Generalized Director Approach for Liquid-Crystal-Based Reconfigurable RF Devices

TL;DR

This paper introduces a computationally efficient integral-equation model for liquid crystal director tilting in reconfigurable RF devices, improving accuracy over previous methods by accounting for all elastic constants.

Contribution

It generalizes the director modeling approach to include all elastic constants, enhancing precision while maintaining simplicity.

Findings

Good agreement with numerical methods

Reduced error with lower voltage or dielectric anisotropy

More physically insightful modeling

Abstract

This letter presents a closed-form integral-equation formulation that models the director tilting in nematic liquid crystals.

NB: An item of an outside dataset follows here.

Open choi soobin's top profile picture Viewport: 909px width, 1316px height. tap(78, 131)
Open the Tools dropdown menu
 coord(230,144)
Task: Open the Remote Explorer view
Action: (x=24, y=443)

The proposed formulation is computationally efficient compared to numerical methods and provides a physical insight on the matter. Our previous work is generalized from the one-constant approach to all the possible cases that cover the elastic constants. These constants determine in great extent the electrical properties of the liquid crystal, and subsequently, the response of the reconfigurable devices that take use of it. Therefore, a more precise but still simple modeling of their influence is pursued here. Simulations show good agreement with numerical implementations. In comparison, the error in the estimation is considerably reduced when using the integral-equation formulation, specially as the polarization voltage or the dielectric anisotropy decreases.